Redshift cluster endpoint:

<cluster_name>.xxxxxxxxxxxx.<region>.redshift.amazonaws.com:<port>

DB connection string:

postgres://<username>:<password>@<hostname>:<port>/<db_name> where <hostname>:<port> is the cluster endpoint.

Building the ETL job service

My previous projects were in Node.js, but I'm going to write this in Python because I have recently started to play with Python. And, (to the chagrin ofmy colleague Alex DeBrie I love it! But you can write this in any language you want.

Let's create a new Serverless project from a template. Use the sls create command and change into that directory:

$ sls create -t aws-python3 -p serverless-etl
$ cd serverless-etl

Next, let's install some required dependencies.

We'll use the serverless-python-requirements plugin for handling our Python packages on deployment:

$ npm install --save-dev serverless-python-requirements

Note: If you want a deeper dive on the serverless-python-requirements plugin, check out our previous post on handling Python packaging with Serverless.

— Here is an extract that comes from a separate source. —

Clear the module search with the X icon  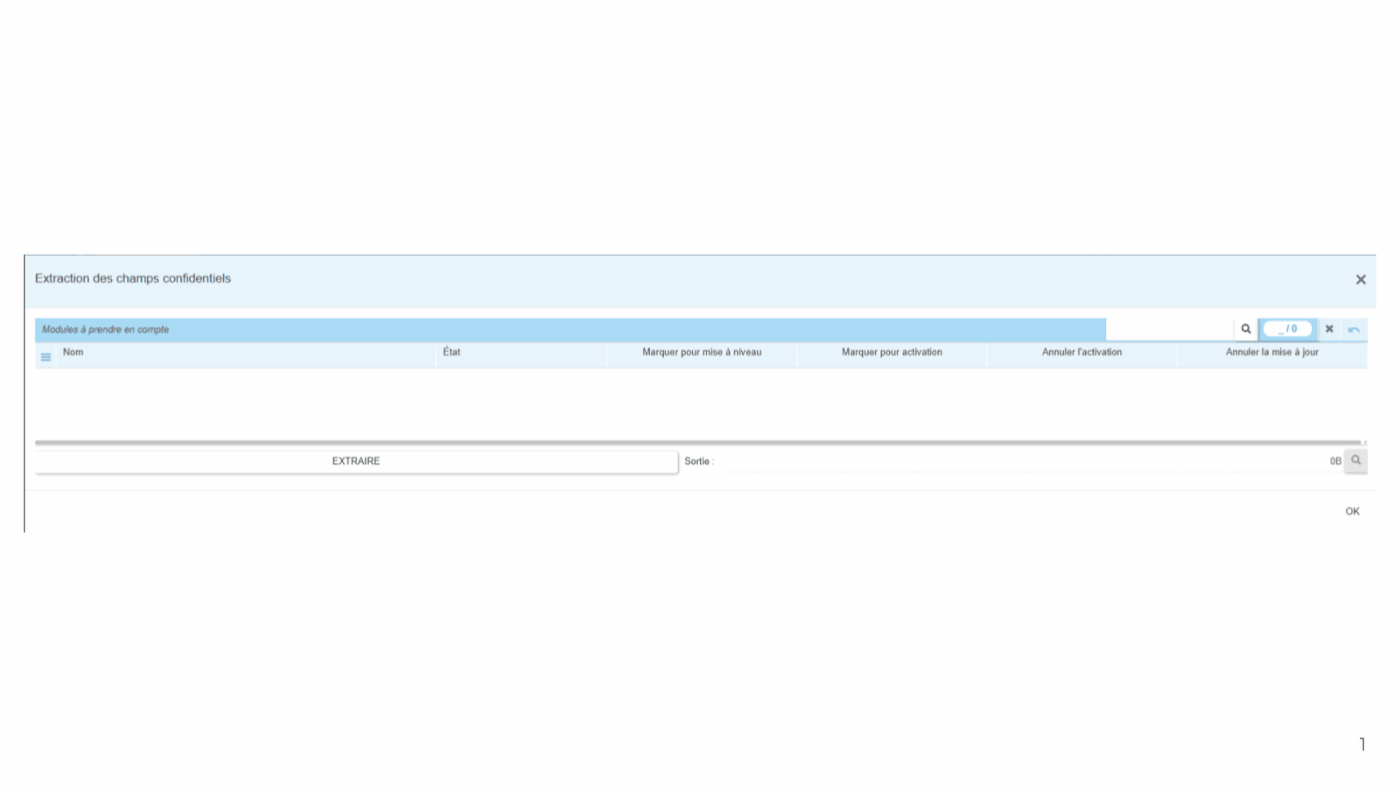(1329, 329)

With the dependencies out of the way, let's get started. Replace the serverless.yml file contents with the following yaml code:

service: sample-etl

plugins:
  - serverless-python-requirements

custom:
  pythonRequirements:
    dockerizePip: non-linux
  dbConn: ${ssm:/ETL/RedshiftConn~true}

provider:
  name: aws
  runtime: python3.6
  region: us-west-2
  timeout: 300
  environment:
    DB_CONN: ${self:custom.dbConn}
  vpc:
    securityGroupIds:
      - sg-xxxxxxx
    subnetIds:
      - subnet-xxxxxxx
  iamRoleStatements:
    - Effect: Allow
      Action:
        - "ec2:CreateNetworkInterface"
      Resource: "*"

functions:
  etlSample:
    handler: handler.main
    events:
      - schedule: rate(1 hour)

Let's review the above serverless.yml configuration for our service.

We need to specify the connection string to the Redshift postgres database. You'll notice I have used the AWS Parameter Store (SSM) to store the connection string for obvious security reasons:

custom:
  ...
  dbConn: ${ssm:/ETL/RedshiftConn~true}

Note: For a detailed explanation of secrets management strategies, check out our previous post on managing secrets, API keys and more with Serverless.

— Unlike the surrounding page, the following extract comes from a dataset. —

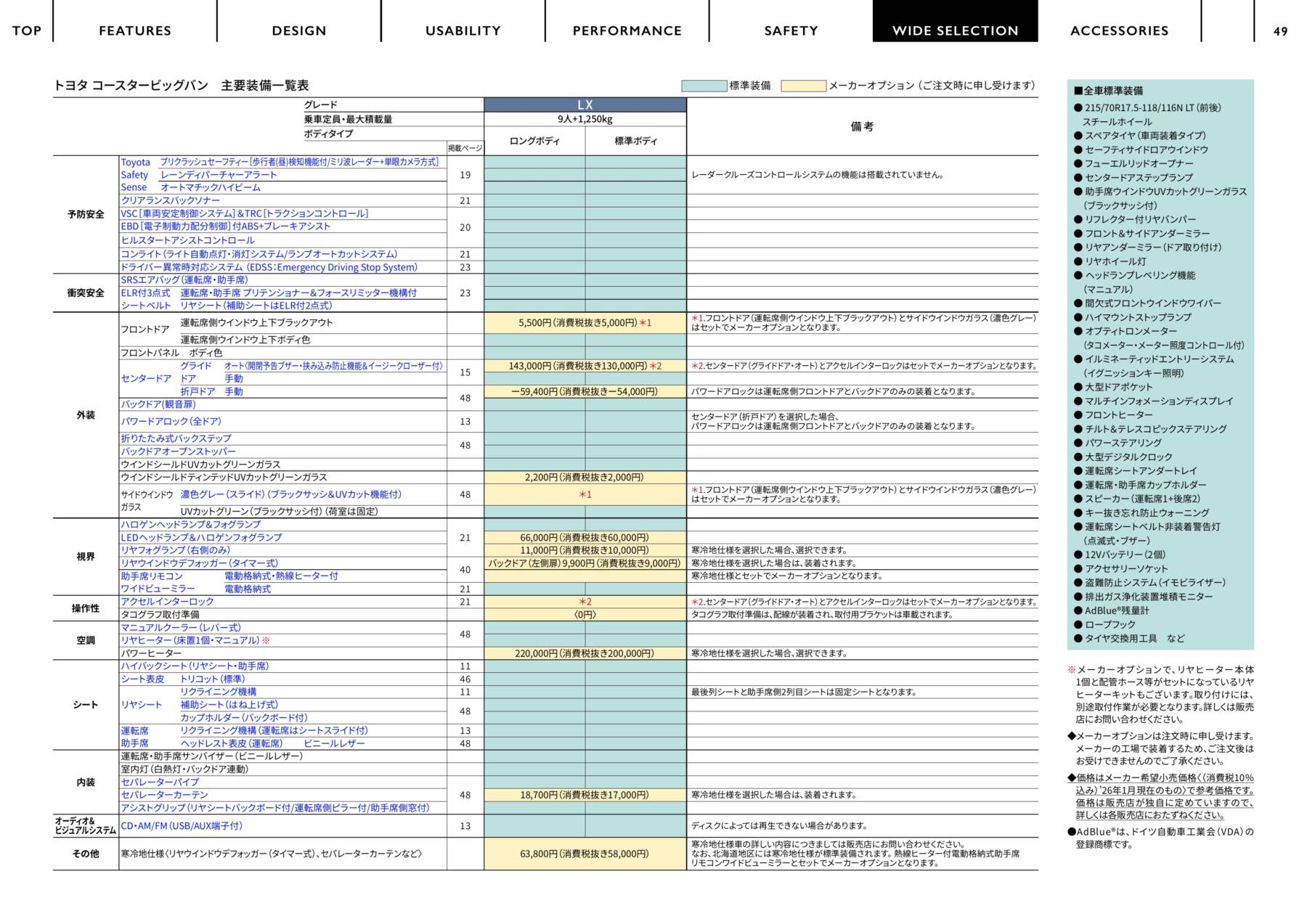1307x924 pixels.
Task: Navigate to the ACCESSORIES tab
Action: [1119, 30]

Since Redshift is secured by running under a VPC, you'll need to supply the appropriate security groups, subnets, and IAM roles like so:

  ...
  vpc:
    securityGroupIds:
      - sg-xxxxxxx
    subnetIds:
      - subnet-xxxxxxx

  iamRoleStatements:
    - Effect: Allow
      Action:
        - "ec2:CreateNetworkInterface"
      Resource: "*"
  ...

Using a Public API

To keep it simple, I wanted to use a free, public API without any authentication.

We'll be using the CoinMarketCap API. Bitcoin is in peak hype, and I thought it would be interesting to see the metrics over time.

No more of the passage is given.